I assume this as a commonly asked question or desire but I have a hard time figuring out exactly how to implement this. I have tried to search alot for this but I am unable to find a good practical example.

In my example I would have a large dataset over time. I want to say apply some sort of exponential weighting of the rows of data that are more recent. So I would have some sort of exponential function saying observations in 2015 are ___ more important to training the model than observations in 2012.

My dataset variables contain a mix of categorical and numerical values and my target is a numerical value – if that matters.

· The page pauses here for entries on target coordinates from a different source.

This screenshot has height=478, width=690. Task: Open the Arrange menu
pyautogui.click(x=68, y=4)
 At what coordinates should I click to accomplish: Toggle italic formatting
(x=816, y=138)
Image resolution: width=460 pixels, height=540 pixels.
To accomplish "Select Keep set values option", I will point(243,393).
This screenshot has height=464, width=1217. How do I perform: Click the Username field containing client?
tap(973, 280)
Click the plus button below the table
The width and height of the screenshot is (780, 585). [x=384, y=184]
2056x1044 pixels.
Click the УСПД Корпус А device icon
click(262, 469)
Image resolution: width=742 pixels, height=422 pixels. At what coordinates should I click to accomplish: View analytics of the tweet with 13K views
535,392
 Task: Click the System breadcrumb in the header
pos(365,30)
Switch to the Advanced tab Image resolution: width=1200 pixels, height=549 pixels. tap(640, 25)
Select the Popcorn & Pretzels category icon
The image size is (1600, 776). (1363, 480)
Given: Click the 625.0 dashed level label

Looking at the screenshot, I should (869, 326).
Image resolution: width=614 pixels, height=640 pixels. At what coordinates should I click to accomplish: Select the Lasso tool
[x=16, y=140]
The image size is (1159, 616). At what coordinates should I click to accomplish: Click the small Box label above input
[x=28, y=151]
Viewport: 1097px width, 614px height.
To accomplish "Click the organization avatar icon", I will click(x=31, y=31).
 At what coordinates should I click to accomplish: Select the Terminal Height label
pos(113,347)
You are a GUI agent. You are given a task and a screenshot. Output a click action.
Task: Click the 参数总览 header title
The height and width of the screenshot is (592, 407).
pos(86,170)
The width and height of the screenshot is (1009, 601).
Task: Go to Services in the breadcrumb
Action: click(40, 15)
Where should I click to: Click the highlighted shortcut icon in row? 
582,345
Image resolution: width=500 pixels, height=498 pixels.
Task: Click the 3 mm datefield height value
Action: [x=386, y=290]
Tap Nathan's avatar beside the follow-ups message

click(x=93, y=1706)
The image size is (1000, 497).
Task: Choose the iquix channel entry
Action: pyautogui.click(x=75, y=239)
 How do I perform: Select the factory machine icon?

I would want to test/try this out using models such as GBM/Random Forest, ideally in the CARET package.

update-question

I appreciate response given below on how to exponentially decay the weight by the date distance between two points.

However, when it comes to training this model in caret, how exactly do the weights factor in? The weight value in each of the training rows is the distance between some point in the future and when that point historically occured.

Do the weights come into play only during the prediction? Because if they come into play during the training, wouldn't that cause all sorts of problems as various cross-folds would have varying weights, trying to predict something that may have actually at a point in time before it?

Best Answer

How do I assign more weight to more recent observations in R?

I guess you have a timestamp associated with each observation. You can compute a variable timeElapsed = modelingTime - observationTime. Now you apply a simple exponential function as W=K*exp(-timeElapsed/T), where K is a scaling constant and T is the time-constant for the decay function. W works as case-weight.

To the best of my knowledge, many function in caret allow weight as a parameter, which is a column of case-weights to be provided to corresponding observation(thus having same length as #rows).